An asymptotic analysis of spherically symmetric perfect fluid self-similar solutions

TL;DR

This paper analyzes the asymptotic behavior of self-similar spherically symmetric perfect fluid solutions with a linear equation of state, classifying their limits and associated geometries for different parameter ranges.

Contribution

It provides a comprehensive classification of asymptotic forms of these solutions, including power-law, quasi-static, Minkowski, and Kasner types, with detailed parameter dependencies.

Findings

Solutions are asymptotically power-law at large and small z.

Different asymptotic geometries occur depending on alpha, including Friedmann, Kantowski-Sachs, static, Minkowski, and Kasner.

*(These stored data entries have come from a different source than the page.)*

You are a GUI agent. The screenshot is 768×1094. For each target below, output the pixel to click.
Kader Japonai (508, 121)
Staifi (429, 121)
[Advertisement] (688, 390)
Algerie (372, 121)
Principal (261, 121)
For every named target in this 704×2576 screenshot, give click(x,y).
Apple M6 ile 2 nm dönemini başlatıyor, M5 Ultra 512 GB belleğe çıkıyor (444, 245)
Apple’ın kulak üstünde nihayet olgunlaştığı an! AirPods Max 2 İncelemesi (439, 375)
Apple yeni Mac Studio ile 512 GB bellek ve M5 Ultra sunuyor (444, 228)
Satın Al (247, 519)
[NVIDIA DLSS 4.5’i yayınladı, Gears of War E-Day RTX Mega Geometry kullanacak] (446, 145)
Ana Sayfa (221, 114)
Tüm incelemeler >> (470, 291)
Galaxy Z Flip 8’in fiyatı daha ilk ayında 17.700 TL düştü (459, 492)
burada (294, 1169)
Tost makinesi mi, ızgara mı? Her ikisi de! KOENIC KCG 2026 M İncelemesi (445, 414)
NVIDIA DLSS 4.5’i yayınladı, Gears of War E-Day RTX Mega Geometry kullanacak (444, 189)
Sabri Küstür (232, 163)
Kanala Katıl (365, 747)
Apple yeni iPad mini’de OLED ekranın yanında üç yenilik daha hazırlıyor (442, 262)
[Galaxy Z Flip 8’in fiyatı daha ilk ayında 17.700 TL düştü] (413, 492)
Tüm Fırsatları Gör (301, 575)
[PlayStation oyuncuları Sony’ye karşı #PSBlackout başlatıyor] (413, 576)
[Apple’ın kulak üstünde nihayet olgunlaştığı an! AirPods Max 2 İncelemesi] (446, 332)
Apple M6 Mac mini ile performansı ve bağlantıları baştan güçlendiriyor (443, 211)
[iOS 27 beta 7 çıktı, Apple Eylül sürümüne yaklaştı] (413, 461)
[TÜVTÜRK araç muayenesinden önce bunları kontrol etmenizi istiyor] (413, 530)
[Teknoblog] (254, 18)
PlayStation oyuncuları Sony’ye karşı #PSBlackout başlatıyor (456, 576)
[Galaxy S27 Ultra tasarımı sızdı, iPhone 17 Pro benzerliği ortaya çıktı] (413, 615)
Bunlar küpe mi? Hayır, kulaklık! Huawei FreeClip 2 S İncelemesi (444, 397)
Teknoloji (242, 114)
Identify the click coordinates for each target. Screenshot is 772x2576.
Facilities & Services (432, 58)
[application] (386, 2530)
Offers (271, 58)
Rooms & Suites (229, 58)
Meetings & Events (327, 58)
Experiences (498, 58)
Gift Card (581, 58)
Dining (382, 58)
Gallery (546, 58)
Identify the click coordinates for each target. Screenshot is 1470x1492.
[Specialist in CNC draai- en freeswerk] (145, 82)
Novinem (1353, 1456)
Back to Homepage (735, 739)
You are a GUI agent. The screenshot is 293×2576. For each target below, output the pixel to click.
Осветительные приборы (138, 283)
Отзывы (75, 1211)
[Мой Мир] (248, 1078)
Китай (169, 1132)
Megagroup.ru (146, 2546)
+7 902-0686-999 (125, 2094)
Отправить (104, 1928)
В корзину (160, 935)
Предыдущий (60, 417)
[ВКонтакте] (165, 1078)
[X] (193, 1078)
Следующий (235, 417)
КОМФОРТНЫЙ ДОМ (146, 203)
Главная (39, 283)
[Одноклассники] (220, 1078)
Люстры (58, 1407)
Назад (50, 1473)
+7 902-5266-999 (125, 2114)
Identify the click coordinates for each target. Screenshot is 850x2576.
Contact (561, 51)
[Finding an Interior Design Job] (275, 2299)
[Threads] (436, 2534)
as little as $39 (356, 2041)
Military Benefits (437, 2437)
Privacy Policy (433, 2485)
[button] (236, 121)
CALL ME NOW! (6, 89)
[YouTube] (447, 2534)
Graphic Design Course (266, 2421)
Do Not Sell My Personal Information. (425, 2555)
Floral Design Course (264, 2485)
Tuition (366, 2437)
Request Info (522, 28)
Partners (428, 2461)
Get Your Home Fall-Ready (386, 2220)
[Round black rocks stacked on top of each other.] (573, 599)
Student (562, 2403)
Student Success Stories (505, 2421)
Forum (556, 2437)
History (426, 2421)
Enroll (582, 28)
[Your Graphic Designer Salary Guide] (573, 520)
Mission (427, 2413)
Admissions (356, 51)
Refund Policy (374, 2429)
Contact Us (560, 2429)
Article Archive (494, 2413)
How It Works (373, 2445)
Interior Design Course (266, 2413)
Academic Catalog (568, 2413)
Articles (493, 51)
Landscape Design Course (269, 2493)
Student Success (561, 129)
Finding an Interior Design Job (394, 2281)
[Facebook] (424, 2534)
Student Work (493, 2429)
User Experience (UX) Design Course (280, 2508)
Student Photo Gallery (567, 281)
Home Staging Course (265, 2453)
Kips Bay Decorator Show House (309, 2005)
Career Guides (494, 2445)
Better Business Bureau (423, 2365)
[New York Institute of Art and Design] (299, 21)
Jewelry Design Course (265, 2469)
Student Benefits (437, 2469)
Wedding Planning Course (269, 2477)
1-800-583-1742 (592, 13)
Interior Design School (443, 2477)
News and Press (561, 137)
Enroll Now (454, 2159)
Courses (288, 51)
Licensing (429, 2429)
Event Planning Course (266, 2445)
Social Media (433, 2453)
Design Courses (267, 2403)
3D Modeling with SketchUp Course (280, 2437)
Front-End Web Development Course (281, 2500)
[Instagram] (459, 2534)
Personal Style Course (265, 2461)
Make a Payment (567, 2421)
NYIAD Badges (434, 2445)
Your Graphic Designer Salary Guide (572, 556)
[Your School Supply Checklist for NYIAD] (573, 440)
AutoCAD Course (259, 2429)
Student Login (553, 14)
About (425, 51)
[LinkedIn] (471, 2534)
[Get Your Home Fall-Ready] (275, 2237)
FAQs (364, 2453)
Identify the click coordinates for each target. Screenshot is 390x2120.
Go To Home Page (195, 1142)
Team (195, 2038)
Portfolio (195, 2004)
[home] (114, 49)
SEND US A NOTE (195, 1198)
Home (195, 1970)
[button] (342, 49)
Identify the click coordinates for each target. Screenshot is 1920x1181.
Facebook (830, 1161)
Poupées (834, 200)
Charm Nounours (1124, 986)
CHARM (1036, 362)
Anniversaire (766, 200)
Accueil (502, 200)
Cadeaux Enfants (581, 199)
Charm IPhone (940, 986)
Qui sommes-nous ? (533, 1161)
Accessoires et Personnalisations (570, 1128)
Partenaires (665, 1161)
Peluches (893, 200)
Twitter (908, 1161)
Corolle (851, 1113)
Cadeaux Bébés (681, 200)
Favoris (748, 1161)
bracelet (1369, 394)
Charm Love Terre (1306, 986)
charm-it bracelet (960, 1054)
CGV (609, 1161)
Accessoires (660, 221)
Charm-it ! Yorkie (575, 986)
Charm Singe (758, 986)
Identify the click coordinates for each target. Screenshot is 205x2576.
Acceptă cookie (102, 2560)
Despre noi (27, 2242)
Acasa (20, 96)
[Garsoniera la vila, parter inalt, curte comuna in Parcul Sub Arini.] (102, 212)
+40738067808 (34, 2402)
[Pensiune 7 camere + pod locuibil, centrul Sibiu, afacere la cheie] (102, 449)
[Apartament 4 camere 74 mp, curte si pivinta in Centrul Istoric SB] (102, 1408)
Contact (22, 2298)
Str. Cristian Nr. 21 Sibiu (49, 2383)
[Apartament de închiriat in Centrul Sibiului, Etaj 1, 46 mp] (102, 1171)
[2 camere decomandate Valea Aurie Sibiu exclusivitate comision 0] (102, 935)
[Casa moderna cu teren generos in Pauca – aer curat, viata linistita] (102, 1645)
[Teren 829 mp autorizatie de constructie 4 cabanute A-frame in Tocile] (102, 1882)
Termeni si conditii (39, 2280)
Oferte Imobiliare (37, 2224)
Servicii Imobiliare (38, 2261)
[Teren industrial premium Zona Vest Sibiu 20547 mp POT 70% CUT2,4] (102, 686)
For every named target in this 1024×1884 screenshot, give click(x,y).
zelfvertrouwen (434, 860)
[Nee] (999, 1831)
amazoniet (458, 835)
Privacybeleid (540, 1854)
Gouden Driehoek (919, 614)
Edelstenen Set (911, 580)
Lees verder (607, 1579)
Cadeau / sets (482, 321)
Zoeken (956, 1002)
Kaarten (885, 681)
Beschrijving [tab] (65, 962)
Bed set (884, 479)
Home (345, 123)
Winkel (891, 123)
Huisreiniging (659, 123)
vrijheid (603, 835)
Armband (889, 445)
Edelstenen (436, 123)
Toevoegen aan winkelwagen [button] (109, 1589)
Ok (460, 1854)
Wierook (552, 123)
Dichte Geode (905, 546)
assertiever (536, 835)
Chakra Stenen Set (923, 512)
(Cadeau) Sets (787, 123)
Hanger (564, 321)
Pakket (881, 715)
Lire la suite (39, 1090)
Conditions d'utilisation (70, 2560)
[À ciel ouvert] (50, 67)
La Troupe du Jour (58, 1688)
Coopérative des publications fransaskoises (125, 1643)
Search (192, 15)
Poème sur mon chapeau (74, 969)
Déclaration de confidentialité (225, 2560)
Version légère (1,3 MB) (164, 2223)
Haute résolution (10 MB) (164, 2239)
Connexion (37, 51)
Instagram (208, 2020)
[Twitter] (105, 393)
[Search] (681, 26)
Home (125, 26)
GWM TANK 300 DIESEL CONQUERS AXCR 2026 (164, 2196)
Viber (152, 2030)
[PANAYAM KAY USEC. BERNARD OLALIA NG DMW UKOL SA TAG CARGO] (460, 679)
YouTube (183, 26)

Some solutions depend on logarithmic powers of z, indicating complex asymptotic behaviors.

Abstract

The asymptotic properties of self-similar spherically symmetric perfect fluid solutions with equation of state p=alpha mu (-1<alpha<1) are described. We prove that for large and small values of the similarity variable, z=r/t, all such solutions must have an asymptotic power-law form. Some of them are associated with an exact power-law solution, in which case they are asymptotically Friedmann or asymptotically Kantowski-Sachs for 1>alpha >-1 or asymptotically static for 1>alpha >0. Others are associated with an approximate power-law solution, in which case they are asymptotically quasi-static for 1>alpha >0 or asymptotically Minkowski for 1>alpha >1/5. We also show that there are solutions whose asymptotic behaviour is associated with finite values of z and which depend upon powers of ln z. These correspond either to a second family of asymptotically Minkowski solutions for 1>alpha>1/5 or to solutions that are asymptotically Kasner for 1>alpha>-1/3. There are some other asymptotic power-law solutions associated with negative alpha, but the physical significance of these is unclear. The asymptotic form of the solutions is given in all cases, together with the number of associated parameters.